Wie wäre es nun, wenn du diese Gedanken durch eine Brille betrachtest, die grosszügig, offen und bewertungsfrei dir gegenüber ist? Wenn du dir eingestehen würdest, dass du eine sehr gute Beobachtungs- und Wahrnehmungsgabe hast und dadurch auch fair vergleichen kannst? Denn jeder Mensch ist anders. Es gibt vieles, was wir von anderen Menschen nicht wissen. Ist es dann fair Leistungen oder Verhalten zu vergleichen, von denen ich nicht die ganze Wahrheit kenne?
Je mehr du diese Brille aufsetzt oder übst eine solche Einstellung einzunehmen, desto besser wird es dir gelingen.
Rezept zum Unglücklichsein -> sich ständig mit anderen vergleichen
Wenn du wirklich unglücklich sein willst, dann kannst du das! Denn es liegt an dir, wie du dich fühlst oder eben nicht.
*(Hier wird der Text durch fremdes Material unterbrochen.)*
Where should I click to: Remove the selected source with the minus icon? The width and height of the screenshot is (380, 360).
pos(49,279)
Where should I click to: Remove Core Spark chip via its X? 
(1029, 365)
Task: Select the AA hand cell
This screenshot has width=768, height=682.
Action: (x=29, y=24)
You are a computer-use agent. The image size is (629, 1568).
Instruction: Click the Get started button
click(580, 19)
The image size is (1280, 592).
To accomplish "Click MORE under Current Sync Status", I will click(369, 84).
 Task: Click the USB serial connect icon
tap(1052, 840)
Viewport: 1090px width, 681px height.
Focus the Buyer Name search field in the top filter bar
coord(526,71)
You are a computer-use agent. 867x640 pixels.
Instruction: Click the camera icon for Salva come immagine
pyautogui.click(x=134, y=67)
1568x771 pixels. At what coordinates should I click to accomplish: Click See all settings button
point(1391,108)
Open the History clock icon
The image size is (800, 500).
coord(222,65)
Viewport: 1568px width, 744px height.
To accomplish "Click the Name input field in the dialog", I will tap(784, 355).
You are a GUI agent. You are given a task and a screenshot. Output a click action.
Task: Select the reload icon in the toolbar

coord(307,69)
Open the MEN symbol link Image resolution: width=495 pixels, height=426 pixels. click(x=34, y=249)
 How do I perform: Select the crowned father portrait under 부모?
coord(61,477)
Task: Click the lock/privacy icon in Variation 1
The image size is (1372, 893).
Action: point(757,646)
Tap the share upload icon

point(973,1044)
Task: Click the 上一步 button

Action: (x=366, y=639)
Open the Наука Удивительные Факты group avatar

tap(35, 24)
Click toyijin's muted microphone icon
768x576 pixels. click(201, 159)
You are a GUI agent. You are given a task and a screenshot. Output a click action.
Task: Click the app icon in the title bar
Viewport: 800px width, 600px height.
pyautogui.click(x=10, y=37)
Nur du kannst dein Leben ändern, nur du bist für dein Leben verantwortlich.
Wenn du also unglücklich sein willst, dann
«Das Dümmste, was du tun kannst, wenn du dir weiterhin seelischen Schmerz zufügen willst, ist, deine Startbedingungen anzuschauen und diese als Maßstab heranzuziehen, um zu beurteilen, was du alles erreicht und aus deinem Leben gemacht hast. Wenn du dir quasi sagen würdest: "Ich bin ich. Ich kann dazulernen und mich verbessern. Entscheidend ist, was ich aus mir mache mit den Fähigkeiten und Talenten, die ich habe. Ich bin einzigartig. Ich habe es nicht nötig, andere zu übertreffen. Wenn ich jemanden übertreffe, dann nur mich."»5
Was du mit diesem Artikel lernen durftest
Zuerst habe ich dir meine Definition des Wortes Bewertung mitgeteilt. Dann hast du erfahren, wann ich Bewerten als sinnvoll erachte – immer dann, wenn man daran wächst. Du hast zudem gelesen, dass Bewertung uns auch blockieren kann und was die Auswirkungen daraus sind. Sobald du verstehst, dass du diese Bewertungsmuster auflösen kannst und nur du allein dein Leben steuern und ändern kannst, hast du einen wichtigen Schritt in Richtung Glück und persönlicher Erfüllung gemacht. Lass mich dir zum Schluss noch folgendes mit auf den Weg geben:
Um wirklich glücklich zu sein, musst du die Verantwortung für dein Leben übernehmen. Übe dich darin, dich und die Leistungen und das Verhalten anderer Menschen mit der nötigen Objektivität, Reflexion und Fairness zu bewerten und lass den Gedanken los, anderen für deine Situation die Schuld zu geben.